Items listed in a dataset
════════

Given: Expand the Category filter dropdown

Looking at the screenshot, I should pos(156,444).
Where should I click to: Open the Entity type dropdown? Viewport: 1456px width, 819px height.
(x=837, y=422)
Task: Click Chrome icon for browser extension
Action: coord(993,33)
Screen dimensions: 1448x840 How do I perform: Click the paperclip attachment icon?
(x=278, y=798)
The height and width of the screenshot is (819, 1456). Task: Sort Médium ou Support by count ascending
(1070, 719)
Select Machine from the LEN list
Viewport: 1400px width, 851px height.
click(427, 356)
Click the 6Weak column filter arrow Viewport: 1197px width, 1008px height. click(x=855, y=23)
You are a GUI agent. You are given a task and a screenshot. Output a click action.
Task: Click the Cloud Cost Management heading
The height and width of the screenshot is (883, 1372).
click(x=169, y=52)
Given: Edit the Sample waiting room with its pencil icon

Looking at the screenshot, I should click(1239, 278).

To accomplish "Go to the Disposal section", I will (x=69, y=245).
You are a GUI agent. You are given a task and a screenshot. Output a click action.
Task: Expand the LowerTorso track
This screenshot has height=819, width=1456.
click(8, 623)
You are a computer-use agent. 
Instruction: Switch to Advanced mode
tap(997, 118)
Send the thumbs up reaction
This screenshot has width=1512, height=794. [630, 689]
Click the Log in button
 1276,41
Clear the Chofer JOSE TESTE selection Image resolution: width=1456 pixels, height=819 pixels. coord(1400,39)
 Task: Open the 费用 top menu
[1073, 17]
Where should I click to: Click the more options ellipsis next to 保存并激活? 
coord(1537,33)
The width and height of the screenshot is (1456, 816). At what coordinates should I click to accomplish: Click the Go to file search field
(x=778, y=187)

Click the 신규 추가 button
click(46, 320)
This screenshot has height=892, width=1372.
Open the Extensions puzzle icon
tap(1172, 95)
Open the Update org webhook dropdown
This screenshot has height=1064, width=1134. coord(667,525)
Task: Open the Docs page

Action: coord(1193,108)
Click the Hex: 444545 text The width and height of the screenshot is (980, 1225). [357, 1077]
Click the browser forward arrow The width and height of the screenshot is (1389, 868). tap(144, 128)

════════

Requirement:
Restate word for word the entries above, starting at the line with "Task: Expand the LowerTorso track" and ending at the line with "Clear the Chofer", inclusive, and no others.

Written solution:
Task: Expand the LowerTorso track
This screenshot has height=819, width=1456.
click(8, 623)
You are a computer-use agent. 
Instruction: Switch to Advanced mode
tap(997, 118)
Send the thumbs up reaction
This screenshot has width=1512, height=794. [630, 689]
Click the Log in button
 1276,41
Clear the Chofer JOSE TESTE selection Image resolution: width=1456 pixels, height=819 pixels. coord(1400,39)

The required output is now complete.